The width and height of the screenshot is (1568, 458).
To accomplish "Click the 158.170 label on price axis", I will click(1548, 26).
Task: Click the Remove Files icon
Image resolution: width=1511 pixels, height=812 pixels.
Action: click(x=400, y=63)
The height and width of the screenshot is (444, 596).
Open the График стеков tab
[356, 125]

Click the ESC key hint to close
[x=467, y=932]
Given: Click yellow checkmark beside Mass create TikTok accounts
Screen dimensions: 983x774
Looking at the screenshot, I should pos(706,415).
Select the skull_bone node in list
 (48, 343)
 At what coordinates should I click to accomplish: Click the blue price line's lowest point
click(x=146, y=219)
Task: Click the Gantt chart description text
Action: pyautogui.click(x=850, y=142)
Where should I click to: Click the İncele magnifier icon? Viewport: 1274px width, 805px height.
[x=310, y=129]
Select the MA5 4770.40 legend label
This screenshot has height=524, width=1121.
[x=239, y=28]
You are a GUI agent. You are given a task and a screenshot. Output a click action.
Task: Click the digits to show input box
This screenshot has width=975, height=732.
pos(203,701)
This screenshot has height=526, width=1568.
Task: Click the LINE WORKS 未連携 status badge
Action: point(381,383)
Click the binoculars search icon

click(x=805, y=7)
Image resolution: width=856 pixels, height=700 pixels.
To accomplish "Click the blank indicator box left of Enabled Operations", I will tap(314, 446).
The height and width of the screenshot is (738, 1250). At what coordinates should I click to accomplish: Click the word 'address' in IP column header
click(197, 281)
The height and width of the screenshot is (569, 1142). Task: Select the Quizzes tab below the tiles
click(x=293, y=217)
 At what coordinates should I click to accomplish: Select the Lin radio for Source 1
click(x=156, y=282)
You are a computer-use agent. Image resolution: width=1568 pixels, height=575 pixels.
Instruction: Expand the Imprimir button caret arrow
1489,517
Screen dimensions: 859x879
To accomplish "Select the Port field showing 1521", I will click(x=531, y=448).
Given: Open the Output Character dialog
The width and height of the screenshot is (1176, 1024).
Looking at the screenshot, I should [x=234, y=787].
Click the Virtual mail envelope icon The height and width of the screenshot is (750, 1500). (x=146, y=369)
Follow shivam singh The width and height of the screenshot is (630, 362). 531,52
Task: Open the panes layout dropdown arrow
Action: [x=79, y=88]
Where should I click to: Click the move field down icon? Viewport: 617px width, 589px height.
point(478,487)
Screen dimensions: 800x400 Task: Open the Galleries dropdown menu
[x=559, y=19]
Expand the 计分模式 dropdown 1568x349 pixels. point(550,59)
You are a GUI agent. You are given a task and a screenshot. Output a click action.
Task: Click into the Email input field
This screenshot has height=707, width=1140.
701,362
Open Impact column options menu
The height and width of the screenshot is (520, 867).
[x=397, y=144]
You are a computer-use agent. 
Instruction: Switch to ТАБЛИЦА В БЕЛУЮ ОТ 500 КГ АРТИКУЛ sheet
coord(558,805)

◇ ◇ ◇ ◇

--- TASK ---
In the listing above, find the line with "Where should I click to: Click the move", then copy it and every later line exactly, through the last line, and nothing else.

--- RESPONSE ---
Where should I click to: Click the move field down icon? Viewport: 617px width, 589px height.
point(478,487)
Screen dimensions: 800x400 Task: Open the Galleries dropdown menu
[x=559, y=19]
Expand the 计分模式 dropdown 1568x349 pixels. point(550,59)
You are a GUI agent. You are given a task and a screenshot. Output a click action.
Task: Click into the Email input field
This screenshot has height=707, width=1140.
701,362
Open Impact column options menu
The height and width of the screenshot is (520, 867).
[x=397, y=144]
You are a computer-use agent. 
Instruction: Switch to ТАБЛИЦА В БЕЛУЮ ОТ 500 КГ АРТИКУЛ sheet
coord(558,805)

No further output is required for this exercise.